Idea Details

Make OK+B audit records audit-adequate

Last activity 05-31-2019 01:53 AM
Josef Thaler's profile image
08-24-2015 02:05 PM

As a Security Administrator, responsible for global monitoring and auditing of security events, I need Top Secret to get "OK-B" bypass-audit-records in a clear and unambigous manner.


Therefore I suggest to change the design of:


"Any resource access that is allowed as a result of one of the NO***CHK Bypass attributes is logged as a bypass event."  (taken from TSS Audit Guide, Chapter 2: Misuse of CA Top Secret, page 15) and interpreted (1) as: "if the bypass attribute is set for a security check then this will be the reason for the event's success and will cause an OK+B Event" (as stated in CA Support case)




"Any resource access that is allowed as a result of one of the NO***CHK Bypass attributes is logged as a bypass event."  (is the same TSS Audit Guide, Chapter 2: Misuse of CA Top Secret, page 15) but interpreted (2) as: "If the ressource access is granted only because of the bypass privilege of an acid (without NOxxxCHK the access would be denied), only then an OK+B record is written.


Interpretation (1) entails

- that OK+B records are written, even if the acid has the regular permission to access the ressource (=misleading)

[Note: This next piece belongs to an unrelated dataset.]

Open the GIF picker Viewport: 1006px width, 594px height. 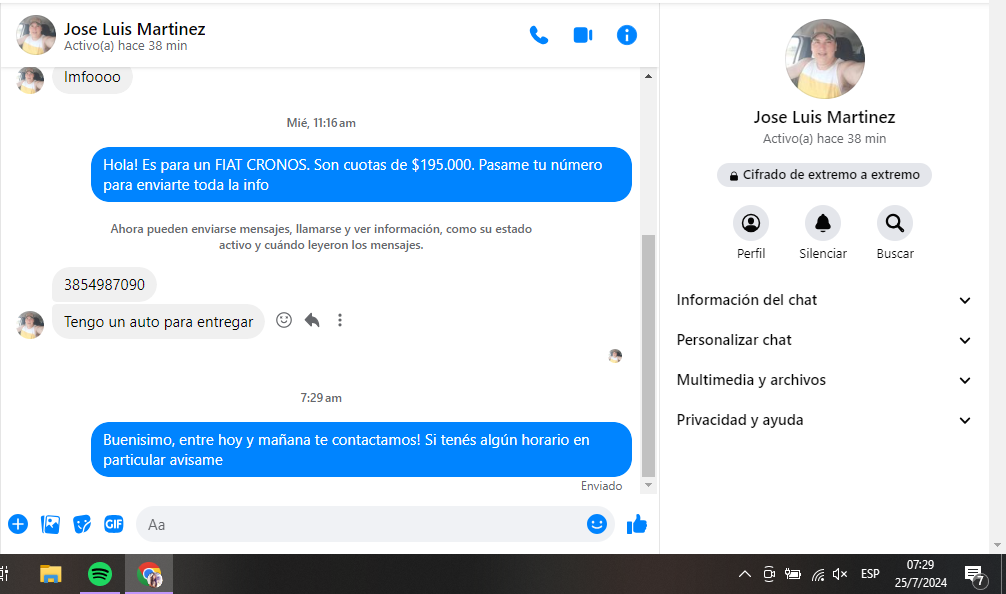tap(114, 524)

- that OK+B records are written also if the ressource is not protected by top secret (=overhead and waste of ressources) 

- that under certain conditions (see several technotes) an OK+A record is written in place of an OK+B record. (=misleading) 

- .... ?

while Interpretation (2) exactly puts down, that the privileged acid functionally made use of its privilege. (and this is, what an auditor mostly wants to know.)


If this suggested change to Interpretation (2) is not possible for performance-, never-change-a-design-  or other reasons, I propose the creation of additional bypass privilege attributes (for example to NORESCHK an analogous NORESCKA, which would function the same way like NORESCHK, but cuts audit-adequate OK+B records according to interpretation (2).


08-28-2015 12:37 PM



Please see new idea "Order of Evaluation of Bypass Attributes".


John P. Baker

08-28-2015 12:11 PM

If that would be the solution made work by CA, I would gratefully make use of it.


My suggestions are always intended to describe a patricular need or behaviour, and the suggested solutions are only intended as illustrations to show better what I mean.


So, if you consider the suggestion based on interpretation (2) (above) to be useful or at least to be more reasonable, you might want to support this idea or submit a new one with your particular suggestion, which I definitely would give my vote, because ... as earlier written.




08-28-2015 10:36 AM



It seems to me that all that we need is to have is an option to have CA Top Secret Security change the order of processing such that NOxxxCHK is evaluated last rather than first.


By doing so OK+B events will show up if and only if the accessor ID has no permit that would provide the appropriate access.


John P. Baker

08-28-2015 03:09 AM

Hello Suzanne again,

one workaround / approach to safely remove NORESCHK-privilege could be:

  1. Admin all permissions, that you think are necessary to make the NORESCHK-privilege obsolete.
  2. Copy your Acid to a new acid (CRE(new-acid) USING(active-acid)) and remove the privilege from the copied acid (REM(new-acid) NORESCHK)
  3. Use TSSSIM to Check all OK+B events of the last time against the new-acid(!).
  4. If TSSSIM does report access-violations of new-acid as expected (OK+B records currently do not tell, whether the permission is adequate or not)  you can remove NORESCHK from active-acid with lower risk and finally delete new-acid. 

Maybe this helps, let me know ...


The challenge will be to transform the OK+B records into TSSSIM-Syntax. I will definitely NOT submit an anhancement request to create TSSSIM-records from OK+B records (maybe such a possibility already exists!?) but I would like to ask you to support idea Top Secret TSSUTIL Enhancement  to make TSSUTIL write output records, which are better transformable to what specifically and individually in the installation is needed. (create an EXCEL, make TSSSIM-records, create TSS-Commands and so on ...)


Feel yourself invited to comment, vote or share alternative approaches - for the prosperity of all together ... 




08-28-2015 12:56 AM

Hello Suzanne,

thank you for your update, it's good to know, that there are consensuses. And may I take your comment as a vote? :-) 

In my TSS-mind, I distingush between privileges and permissions, and (NORESCHK)-privileges should be questioned and reworked, and only be used, if there are really good reasons, which are ..... which?

Regards, Josef,

08-27-2015 05:50 PM

I would love to see this implemented.  One of the reasons we are not able to remove bypass attributes where they are inappropriate is due to the risk.  A good part of the risk is because if we permit access, it still appears in report as an OK+B record.  That means we have no good way to validate that the permission is correct and will allow access even after the bypass attribute is removed.